ATLANTA – State Representatives Doreen Carter (D-Lithonia), Sandra Scott (D-Rex), Viola Davis (D-Stone Mountain) and Kim Schofield (D-Atlanta) recently participated in the Georgia Legislative Black Caucus’ (GLBC) annual conference on Saturday, July 22, 2023, at the EnMarket Arena in Savannah. The legislators, along with Rickie Keys, served as guest speakers for the conference’s “Operation Desert Georgia: Food Desert, Health Desert and Credit Desert” panel session.
“Georgia has been the number one place to do business for many years,” said Rep. Carter. “However, we have much work to do to ensure that all Georgians have a good quality of life. This is why I continue to work with my colleagues to close the desert gaps for education, food, health care, transportation and banking. We have the data to empower our constituents. We are working together with local stakeholders to bring much needed resources to communities that have been neglected for decades. We want Georgia to be the number one state to live.”
“Addressing food deserts and food insecurity in communities with a higher Black population requires a multi-faceted approach,” said Rep. Scott. “This panel allowed us to share different pathways to ensure that every individual, regardless of their community or background, has access to fresh and healthy food. To make a lasting change in Georgia, we must focus on five pillars: agriculture impact, economic impact, education, health and workforce. We can create a more just and nourished state by advocating for policies like House Bill 321, the Healthy Food Development Act, empowering Black farmers, promoting economic equity and nutrition education and embracing food as medicine.”
The panel discussion focused on educating the community, elected officials and stakeholders on the “deserts” that affect underserved and under-resourced areas throughout Georgia. The panelists highlighted the lack of access to banking and credit institutions, pharmacies, as well as the root causes of food insecurities. They also highlighted potential funding inequities that they would like to see addressed, and these legislators discussed Georgians For Resource Equity, an organization that specializes in these issues.
“Participating in the ‘Operation Desert Georgia’ panel session was a momentous opportunity to shed light on the pressing issue of ‘deserts’ and the disparities in funding that plague underserved and under-resourced communities,” said Rep. Viola Davis. “With the added context of CVS announcing its plan to close 900 stores nationwide by the end of 2026, the urgency to address these inequities becomes even more apparent. Addressing the root causes of these challenges will give us the ability to draft legislation that offers practical and effective solutions, ensuring increased economic development in all areas, irrespective of zip codes, counties, cities or rural districts.”

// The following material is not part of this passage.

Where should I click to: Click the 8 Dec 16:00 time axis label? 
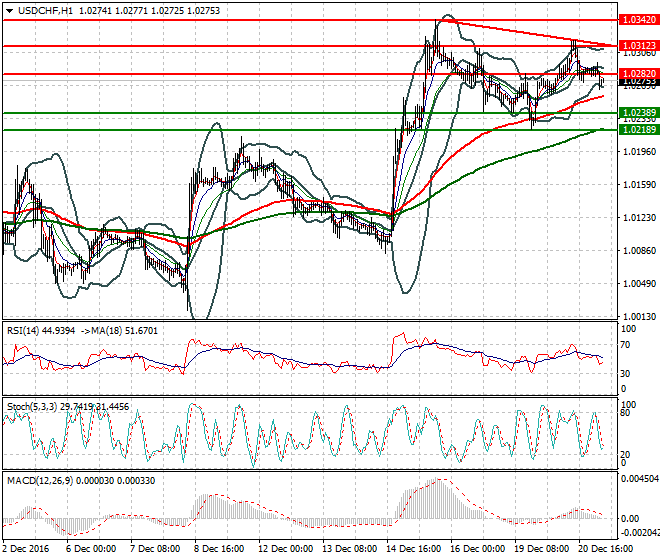(219, 549)
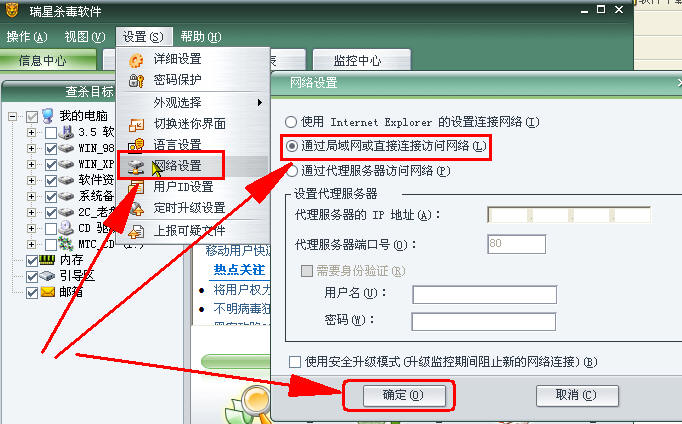Click the upgrade icon beside 定时升级设置

[x=137, y=209]
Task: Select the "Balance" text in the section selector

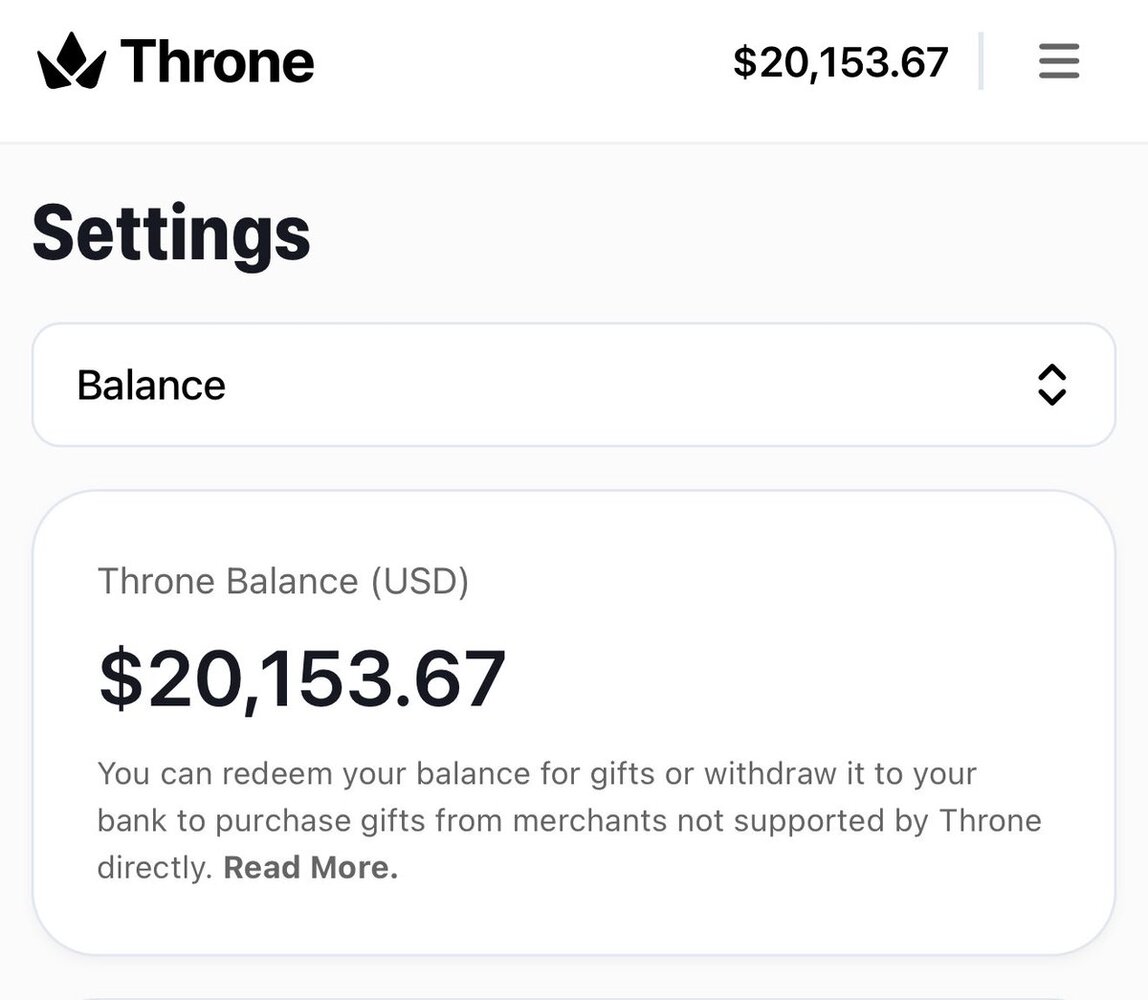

“We were happy to facilitate a robust conversation amongst legislators, local elected officials, community leaders, medical professionals and attendees,” said Rep. Schofield. “The GLBC is taking steps to address credit and banking deserts and their profound impact on individuals and businesses. Historically and intentionally depriving communities of essential financial services thwarts economic stability, exacerbates income inequality, impedes social mobility and increases stress in underserved and under-resourced communities. We must remain focused and committed to corrective measures that create equity for all.”
The GLBC’s recent conference brought together a diverse cross-section of industry experts, business, faith, community leaders, elected officials and constituents from across the state. Attendees were engaged in breakout sessions, public forums and networking opportunities. The annual conference aims to exchange ideas and evidence-based solutions to problems and challenges affecting African Americans, people of color and disenfranchised Georgians.